• [Tasks to complete]:
A: Answer these questions about the passages on meditation:
(i) What do the passages call the only block to meditation?
(ii) What does real poetry give, according to the passages?
(iii) What is always the goal, according to the passages?
B: Carry on the passages on meditation from the point where they stop.
** Begin Given text **
And to live moment to moment is the life of meditation. Then life becomes spontaneous without any effort; then nobody can make you miserable, nobody can disappoint you, nobody can make you a failure because in the first place you were not trying to be a success; you were not asking the future to be in a certain way. So whatever happens, the next moment you can rejoice. It is always your victory.
-Osho, "The Last Testament, Vol 4, #28"
If you were only to listen, it becomes meditation. Without meditation you cannot hear. What is the meaning of meditation? Meditation exists only where mind is not; where the internal dialogue is gone.
-Osho, "The True Name, Vol 1, #5"
If you meditate, meditation is so beautiful, who bothers about the result? And if you bother about the result, meditation is not possible. This result oriented mind is the only barrier, the only block. There are not many blocks, the only block is that of the result oriented mind: never here-now, always somewhere else thinking of the result; while making love, thinking about the result.
-Osho, "Tao: The Three Treasures, Vol 3, #2, Q6"
Real music will help you move towards meditation, beyond the mind needs, towards spiritual needs. Real poetry will give you a glimpse of the minds of the sages -- a glimpse of course. It will open a window so you can see the faraway distant Himalayas. And then an urge arises in you, and you start travelling.
Art is not the goal. It is a mind need. It has to be fulfilled. Through the window of art the urge will arise -- you will see the distant horizon, and the beauty of it will become a tremendous pull on you, you will be pulled.
Civilization is needed to create art, poetry, music, painting; but they are not the goals; at most resting places for the night. In the morning you are again on your feet moving towards the distant goal. The goal is always God, nothing less will do.
"Tao: The Three Treasures, Vol 3, #4, Q7"
Use the head, use the heart, and if you can use both a tremendous revolution will happen. If you can use both you will become aware that you are the third force -- neither; you are neither head nor heart; because if you can move so easily from one to another you cannot be either; you must be separate from both -- then the witnessing arises; then the identification is broken. And that witnessing is what meditation is all about.
-Osho, "Tao: The Three Treasures, Vol 3, #6, Q3"
** End Given text **
** Begin Records supplied **
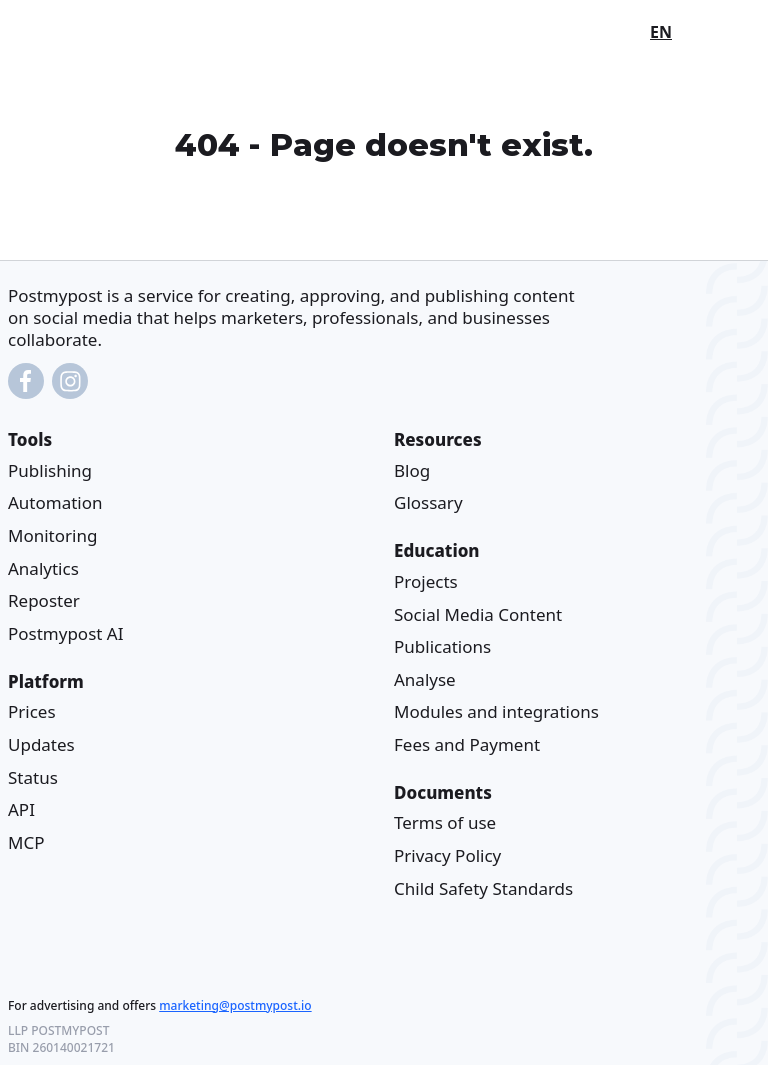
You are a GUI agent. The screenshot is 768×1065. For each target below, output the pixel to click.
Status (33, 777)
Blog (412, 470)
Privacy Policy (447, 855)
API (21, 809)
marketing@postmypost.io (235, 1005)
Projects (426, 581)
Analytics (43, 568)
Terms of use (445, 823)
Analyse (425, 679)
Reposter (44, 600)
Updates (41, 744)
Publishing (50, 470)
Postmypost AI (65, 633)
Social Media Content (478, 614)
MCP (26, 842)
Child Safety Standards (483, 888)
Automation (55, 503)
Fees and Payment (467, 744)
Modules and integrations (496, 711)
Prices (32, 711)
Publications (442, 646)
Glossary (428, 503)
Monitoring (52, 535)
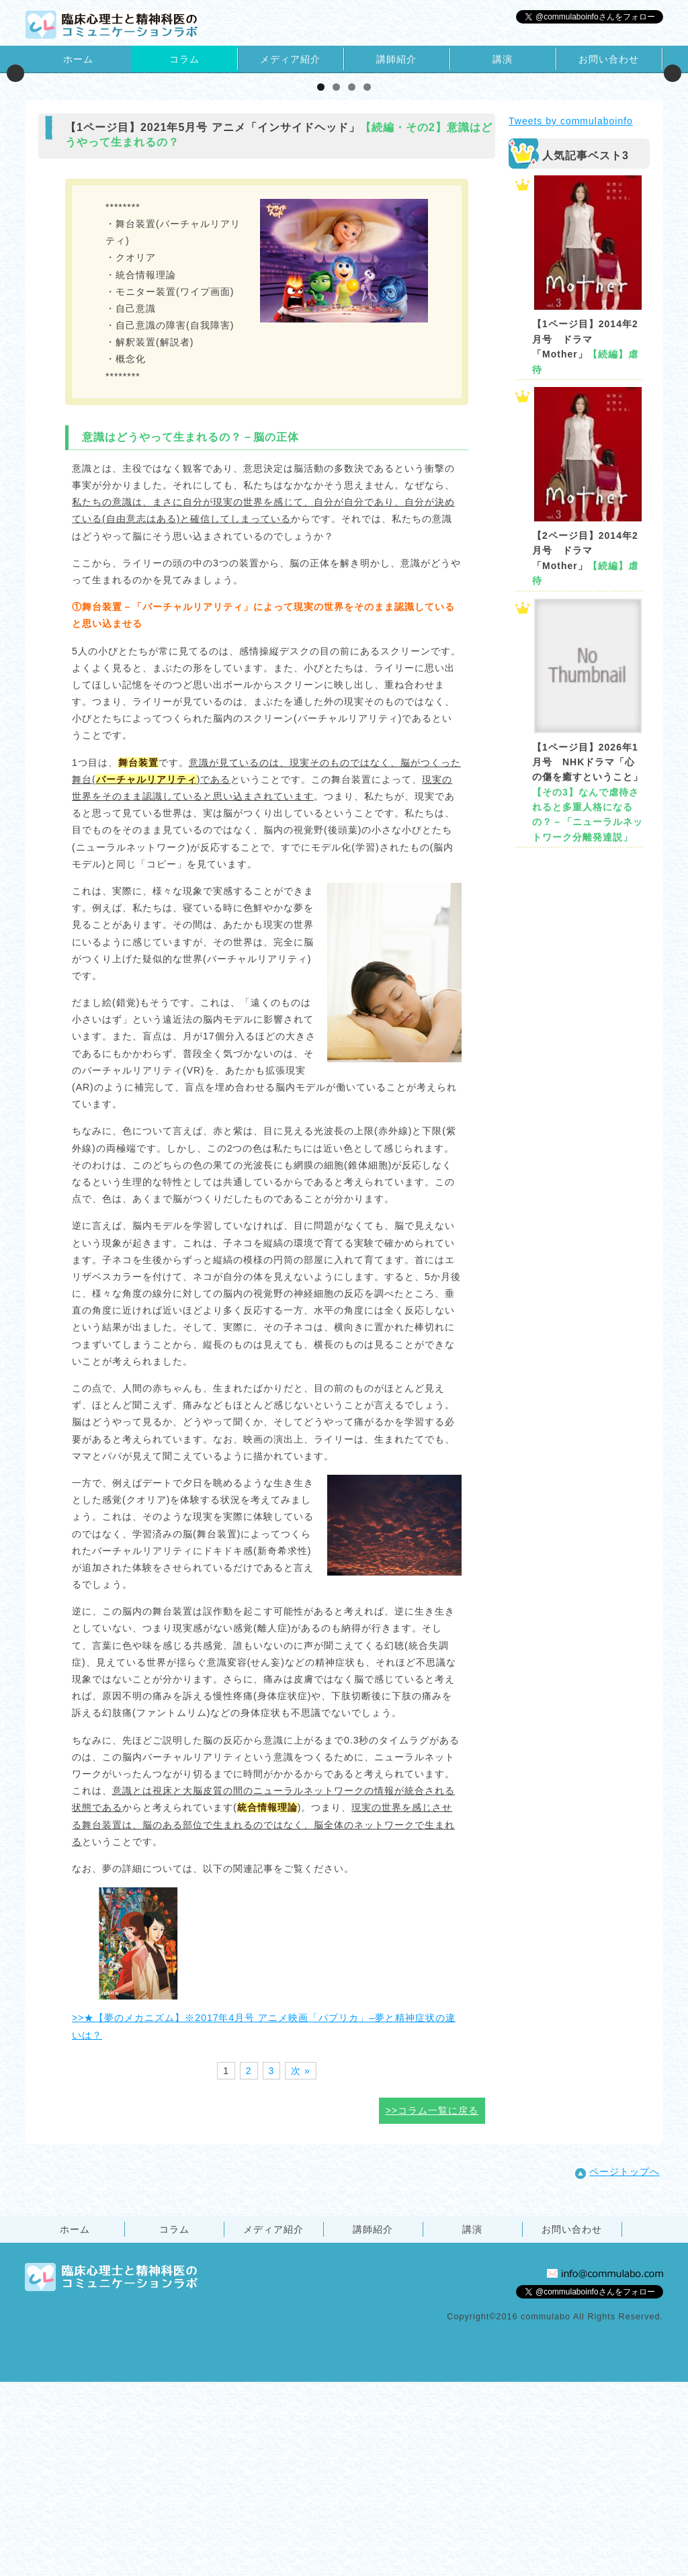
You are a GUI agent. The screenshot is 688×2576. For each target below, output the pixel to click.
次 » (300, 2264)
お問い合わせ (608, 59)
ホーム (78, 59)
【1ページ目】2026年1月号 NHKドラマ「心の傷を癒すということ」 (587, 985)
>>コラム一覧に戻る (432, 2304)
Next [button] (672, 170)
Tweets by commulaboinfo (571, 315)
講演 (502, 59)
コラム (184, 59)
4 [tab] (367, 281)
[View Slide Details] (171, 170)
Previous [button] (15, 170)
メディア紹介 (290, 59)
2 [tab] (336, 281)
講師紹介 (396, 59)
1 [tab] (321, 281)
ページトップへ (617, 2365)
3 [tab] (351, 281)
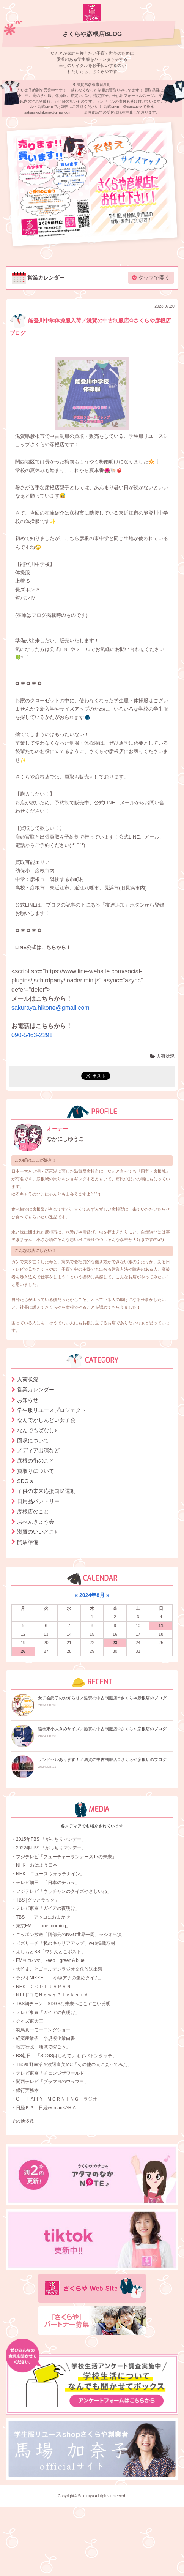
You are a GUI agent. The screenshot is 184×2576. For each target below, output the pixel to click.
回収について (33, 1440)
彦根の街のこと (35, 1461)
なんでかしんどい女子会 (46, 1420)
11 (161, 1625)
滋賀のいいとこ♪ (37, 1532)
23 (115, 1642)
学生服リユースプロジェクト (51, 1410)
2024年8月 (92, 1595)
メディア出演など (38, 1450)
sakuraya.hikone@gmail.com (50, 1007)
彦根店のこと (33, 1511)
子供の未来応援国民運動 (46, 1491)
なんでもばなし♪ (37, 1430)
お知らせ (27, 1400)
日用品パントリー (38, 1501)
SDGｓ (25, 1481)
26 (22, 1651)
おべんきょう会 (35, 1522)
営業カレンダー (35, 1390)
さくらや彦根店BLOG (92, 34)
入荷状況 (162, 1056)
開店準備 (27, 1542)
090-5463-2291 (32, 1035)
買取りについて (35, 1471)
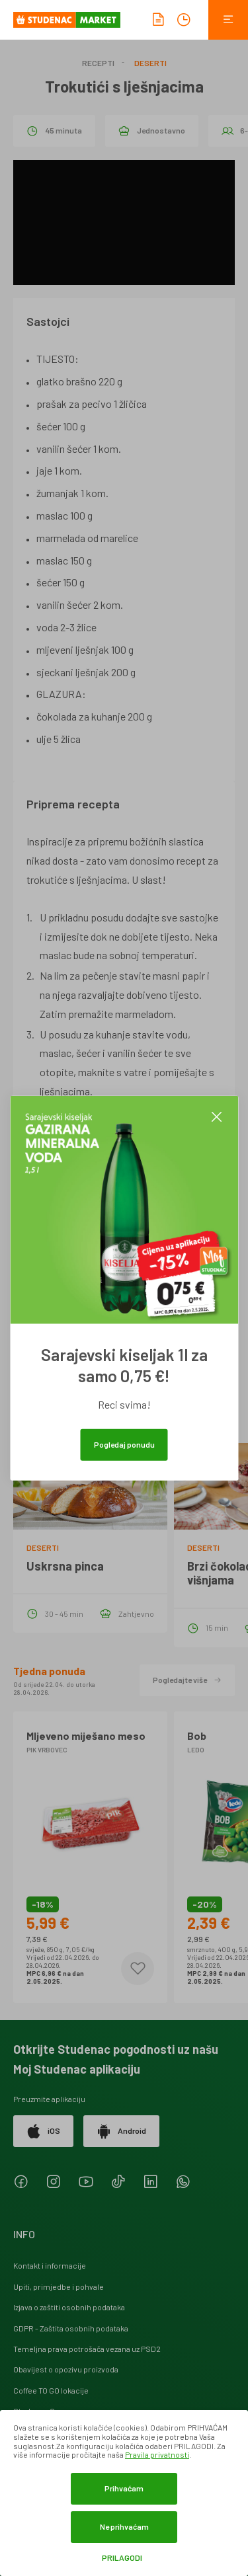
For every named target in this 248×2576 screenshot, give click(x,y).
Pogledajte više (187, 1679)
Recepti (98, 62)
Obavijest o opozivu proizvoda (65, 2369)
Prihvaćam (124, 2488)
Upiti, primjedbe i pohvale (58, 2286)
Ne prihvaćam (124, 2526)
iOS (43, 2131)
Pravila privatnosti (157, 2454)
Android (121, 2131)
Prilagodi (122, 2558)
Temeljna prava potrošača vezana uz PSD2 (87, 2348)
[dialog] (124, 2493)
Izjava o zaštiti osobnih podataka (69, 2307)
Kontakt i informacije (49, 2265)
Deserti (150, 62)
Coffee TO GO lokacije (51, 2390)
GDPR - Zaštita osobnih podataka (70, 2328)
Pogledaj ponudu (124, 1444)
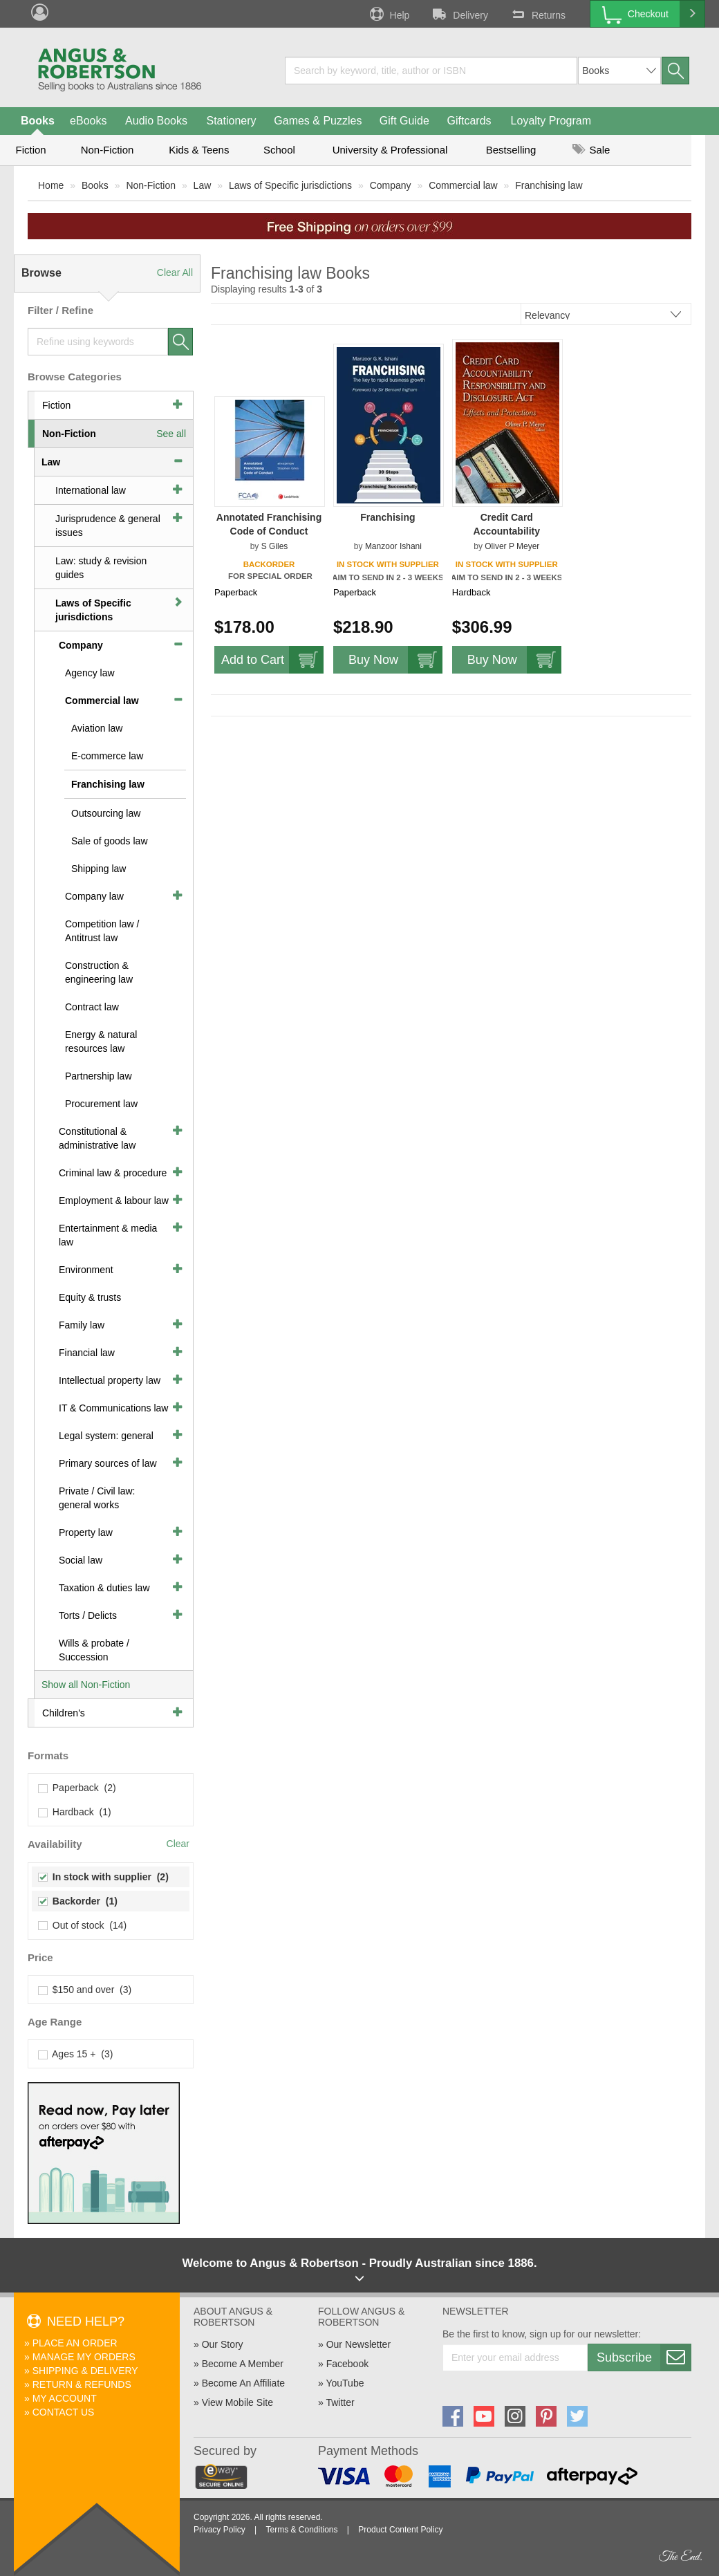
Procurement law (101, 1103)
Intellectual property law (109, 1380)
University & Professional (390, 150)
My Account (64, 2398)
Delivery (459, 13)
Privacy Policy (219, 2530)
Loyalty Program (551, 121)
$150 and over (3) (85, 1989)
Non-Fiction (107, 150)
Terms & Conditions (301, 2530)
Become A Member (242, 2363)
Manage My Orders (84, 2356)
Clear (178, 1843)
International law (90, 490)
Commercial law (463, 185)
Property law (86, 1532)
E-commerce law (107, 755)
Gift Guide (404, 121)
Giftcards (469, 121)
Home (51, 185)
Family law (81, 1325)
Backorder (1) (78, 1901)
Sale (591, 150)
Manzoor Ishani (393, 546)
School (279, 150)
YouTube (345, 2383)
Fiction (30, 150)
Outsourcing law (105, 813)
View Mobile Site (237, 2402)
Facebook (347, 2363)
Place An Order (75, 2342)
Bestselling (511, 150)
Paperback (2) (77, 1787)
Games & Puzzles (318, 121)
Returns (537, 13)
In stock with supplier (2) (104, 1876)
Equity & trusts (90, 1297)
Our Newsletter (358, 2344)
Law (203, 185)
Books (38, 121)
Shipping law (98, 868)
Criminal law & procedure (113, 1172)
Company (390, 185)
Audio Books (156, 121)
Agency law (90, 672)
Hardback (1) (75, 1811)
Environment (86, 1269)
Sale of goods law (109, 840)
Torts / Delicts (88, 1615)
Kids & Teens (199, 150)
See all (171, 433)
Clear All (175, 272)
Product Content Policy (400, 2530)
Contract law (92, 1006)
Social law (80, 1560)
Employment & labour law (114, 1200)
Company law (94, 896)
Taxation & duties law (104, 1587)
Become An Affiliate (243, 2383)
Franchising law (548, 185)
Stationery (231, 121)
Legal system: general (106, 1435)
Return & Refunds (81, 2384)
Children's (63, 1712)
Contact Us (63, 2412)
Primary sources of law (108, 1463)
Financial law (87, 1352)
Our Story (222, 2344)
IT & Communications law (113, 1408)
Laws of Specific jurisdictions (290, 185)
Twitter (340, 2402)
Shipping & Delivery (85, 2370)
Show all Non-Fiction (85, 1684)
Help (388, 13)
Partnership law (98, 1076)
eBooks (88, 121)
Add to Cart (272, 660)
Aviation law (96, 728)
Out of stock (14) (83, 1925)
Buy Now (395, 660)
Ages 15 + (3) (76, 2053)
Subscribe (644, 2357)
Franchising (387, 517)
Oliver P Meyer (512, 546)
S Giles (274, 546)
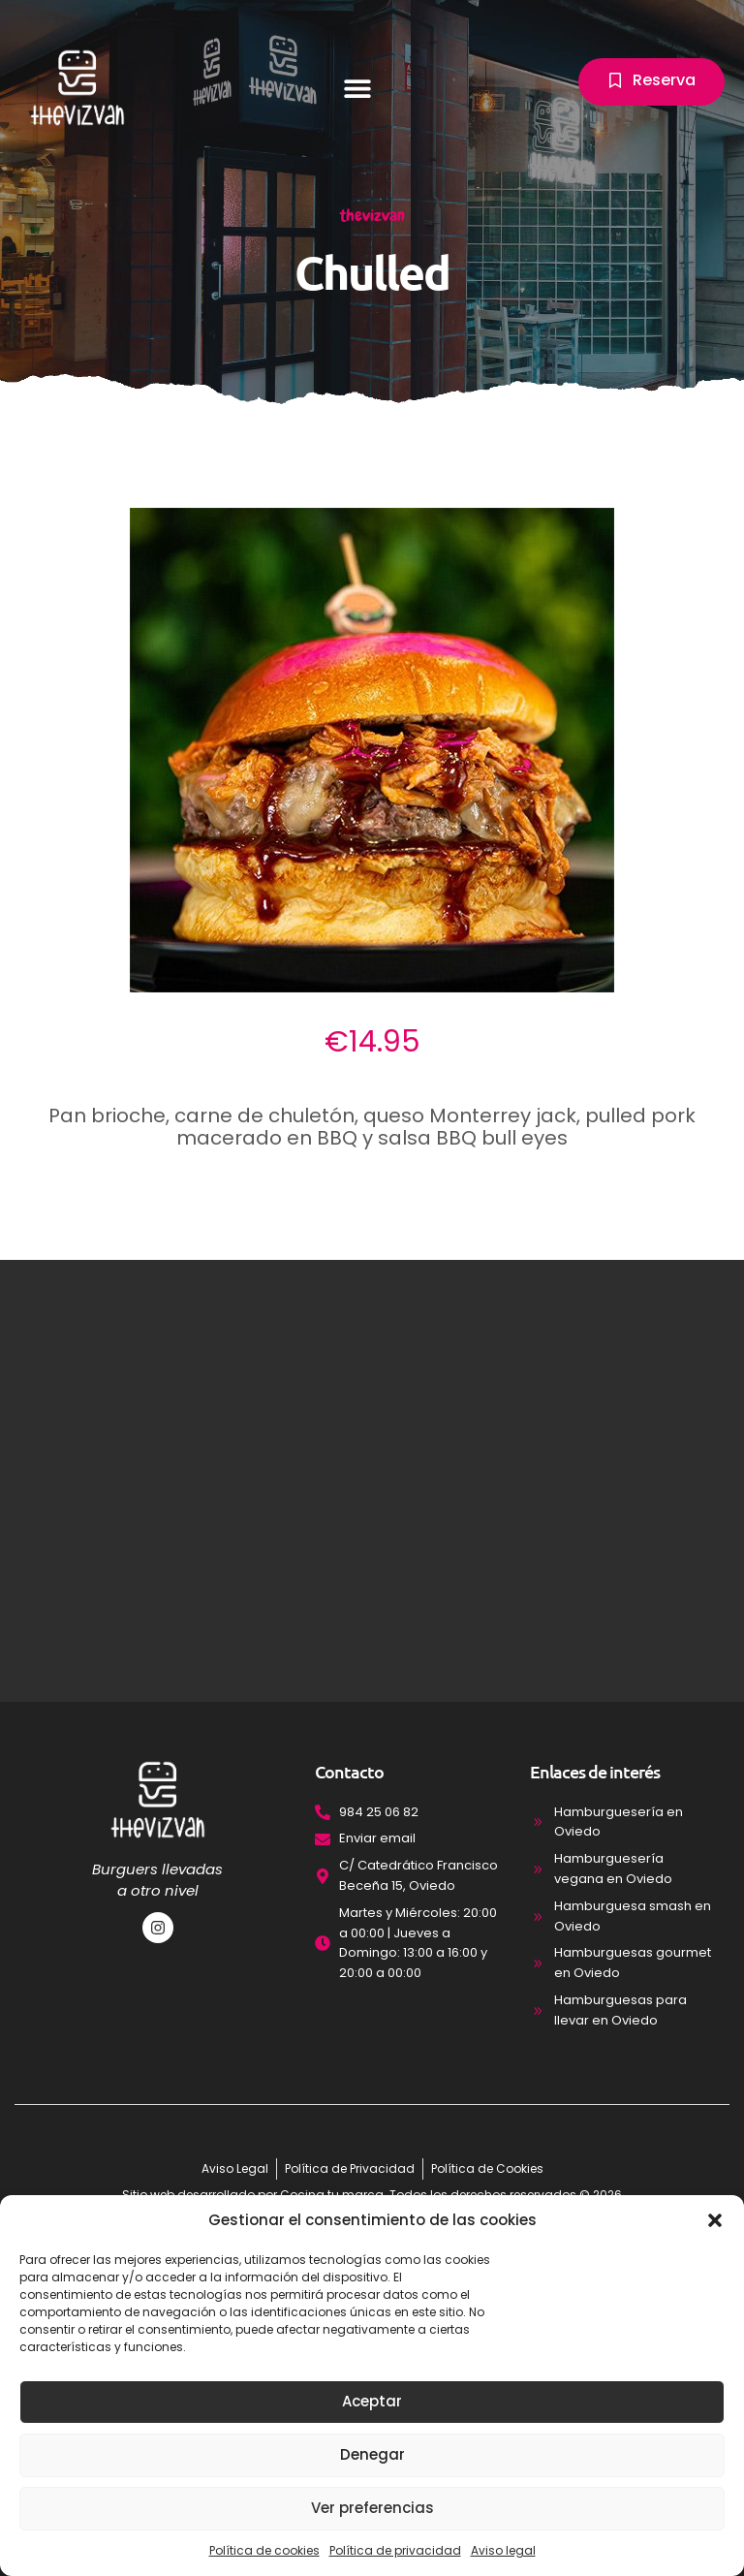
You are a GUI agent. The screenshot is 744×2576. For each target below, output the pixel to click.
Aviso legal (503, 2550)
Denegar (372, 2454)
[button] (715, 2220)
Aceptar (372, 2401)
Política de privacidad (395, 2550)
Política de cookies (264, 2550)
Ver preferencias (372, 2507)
** End Records supplied **
• [Expected outputs]:
A:
(i) The result oriented mind.
(ii) A glimpse of the minds of the sages.
(iii) God.

B:
Be aware, and wine becomes water. Be aware -- sex becomes love. Be aware -- love becomes prayer. Be aware -- prayer becomes meditation. Simply one thing has to be remembered: do whatsoever you like, but do it with full consciousness, and then you will not go astray.
-Osho, "Tao: The Three Treasures, Vol 3, #8, Q3"
When you start meditating you have a false personality, a painted face, which you have made beautiful according to the social needs. It is false, but you are identified with it. Then you start meditating; that face starts becoming loose, sometimes it slips, you come to feel your real face -- you become afraid, it looks ugly.
That's why you had painted it. That's why you were hiding it under a mask. But meditation will drop all the masks. It is a search for the original face.
So a moment will come, you will grow and you will feel you are getting more ugly, because now you start seeing yourself RIGHTLY. Up to now you were seeing ugliness in others, now you have started to watch yourself. You have been seeing mistakes, uglinesses, wrong things, in others, now you start to see them in yourself. For the first time you start mirroring your own being. Everything seems to be topsy-turvy, chaos -- afraid, you can escape, and put your face on again. Go to the market, hide behind the mask, and forget about the meditation.
But if you are really in search, this is a good sign, a beautiful indication, that something is happening. Continue. Soon this ugliness will also disappear, because that ugliness belongs to your mind. That beauty that you are thinking was there never belonged to you, it was just a mask. It has to be taken away. Now you come face to face with the mind.
If you GO ON, sooner or later the mind will also fall -- that too is a mask. Then you will come face to face with your being. And that's tremendously beautiful. In fact that is the only beauty there is.
-Osho, "Tao: The Three Treasures, Vol 4, #4, Q7"
Meditation is to attain to a no-mindness, to a state of no-thought. In that opening of no-thought, in that kind of space, suddenly you become pure, innocent, uncorrupted. You have never been like that before nobody has ever been like that before nobody is going to be like that again. Unique. And to know that is to realize one's self. To know that is to know all. If you have not known that, whatsoever else you know is just rubbish, garbage.
-Osho, "Tao: The Three Treasures, Vol 4, #6, Q1"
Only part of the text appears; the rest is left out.